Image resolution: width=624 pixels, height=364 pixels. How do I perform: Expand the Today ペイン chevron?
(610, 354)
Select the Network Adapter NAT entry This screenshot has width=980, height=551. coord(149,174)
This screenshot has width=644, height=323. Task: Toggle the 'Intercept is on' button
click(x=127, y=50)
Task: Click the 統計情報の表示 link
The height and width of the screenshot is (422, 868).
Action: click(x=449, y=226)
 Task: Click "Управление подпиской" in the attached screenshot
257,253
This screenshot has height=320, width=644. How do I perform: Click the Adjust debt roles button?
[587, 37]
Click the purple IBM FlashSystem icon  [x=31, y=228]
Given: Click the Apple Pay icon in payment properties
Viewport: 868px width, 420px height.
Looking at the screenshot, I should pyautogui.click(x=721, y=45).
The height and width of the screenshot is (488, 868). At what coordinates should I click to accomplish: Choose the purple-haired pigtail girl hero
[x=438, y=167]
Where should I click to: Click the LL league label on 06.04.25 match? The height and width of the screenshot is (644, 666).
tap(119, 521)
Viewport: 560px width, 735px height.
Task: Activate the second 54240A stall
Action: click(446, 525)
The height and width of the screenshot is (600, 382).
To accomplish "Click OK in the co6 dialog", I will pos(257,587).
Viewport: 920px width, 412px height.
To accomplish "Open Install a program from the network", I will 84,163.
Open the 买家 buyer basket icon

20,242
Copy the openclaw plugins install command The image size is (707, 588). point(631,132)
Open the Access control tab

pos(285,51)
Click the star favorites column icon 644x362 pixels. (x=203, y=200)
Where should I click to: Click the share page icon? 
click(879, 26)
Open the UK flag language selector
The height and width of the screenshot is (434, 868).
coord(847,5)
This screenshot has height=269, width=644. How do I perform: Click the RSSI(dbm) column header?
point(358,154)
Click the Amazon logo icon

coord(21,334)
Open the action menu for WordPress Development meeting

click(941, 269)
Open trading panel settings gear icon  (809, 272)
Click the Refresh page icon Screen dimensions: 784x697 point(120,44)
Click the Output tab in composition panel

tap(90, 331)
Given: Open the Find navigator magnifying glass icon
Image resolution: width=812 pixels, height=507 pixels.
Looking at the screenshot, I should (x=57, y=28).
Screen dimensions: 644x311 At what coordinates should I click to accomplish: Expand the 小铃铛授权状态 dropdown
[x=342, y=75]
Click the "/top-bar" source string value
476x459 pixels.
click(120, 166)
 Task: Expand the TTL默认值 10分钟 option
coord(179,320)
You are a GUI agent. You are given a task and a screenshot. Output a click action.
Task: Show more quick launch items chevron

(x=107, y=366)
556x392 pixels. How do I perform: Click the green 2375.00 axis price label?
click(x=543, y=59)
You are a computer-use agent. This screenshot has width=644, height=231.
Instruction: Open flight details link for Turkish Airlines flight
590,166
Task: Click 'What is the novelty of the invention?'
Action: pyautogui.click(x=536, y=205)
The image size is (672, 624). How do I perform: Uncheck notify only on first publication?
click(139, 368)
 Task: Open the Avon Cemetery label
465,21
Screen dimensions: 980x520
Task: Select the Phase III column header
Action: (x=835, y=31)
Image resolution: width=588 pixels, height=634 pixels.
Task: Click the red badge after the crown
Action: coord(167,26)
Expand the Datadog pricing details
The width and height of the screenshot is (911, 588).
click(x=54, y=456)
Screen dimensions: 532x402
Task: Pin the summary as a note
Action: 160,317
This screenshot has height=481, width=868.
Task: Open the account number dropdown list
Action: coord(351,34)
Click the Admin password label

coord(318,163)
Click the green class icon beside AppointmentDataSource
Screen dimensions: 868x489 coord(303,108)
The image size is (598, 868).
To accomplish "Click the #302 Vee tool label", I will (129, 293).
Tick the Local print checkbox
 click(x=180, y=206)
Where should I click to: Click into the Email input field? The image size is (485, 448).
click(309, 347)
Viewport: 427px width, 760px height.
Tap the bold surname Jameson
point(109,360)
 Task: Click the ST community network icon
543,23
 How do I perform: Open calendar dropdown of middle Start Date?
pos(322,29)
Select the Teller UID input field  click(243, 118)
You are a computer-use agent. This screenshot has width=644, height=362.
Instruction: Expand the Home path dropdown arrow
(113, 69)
————————
» Task prompt
Convert the entries starting at the line that contains "Given: Click the" and ending at the line that contains "[x=438, y=167]" into a two-column CSV with the header instruction,response. Give one row per entry, with its text and its answer each in a single quoted field and line breaks replaced by spaces.

» The response
instruction,response
"Given: Click the Apple Pay icon in payment properties Viewport: 868px width, 420px height.","Looking at the screenshot, I should pyautogui.click(x=721, y=45)."
"The height and width of the screenshot is (488, 868). At what coordinates should I click to accomplish: Choose the purple-haired pigtail girl hero","[x=438, y=167]"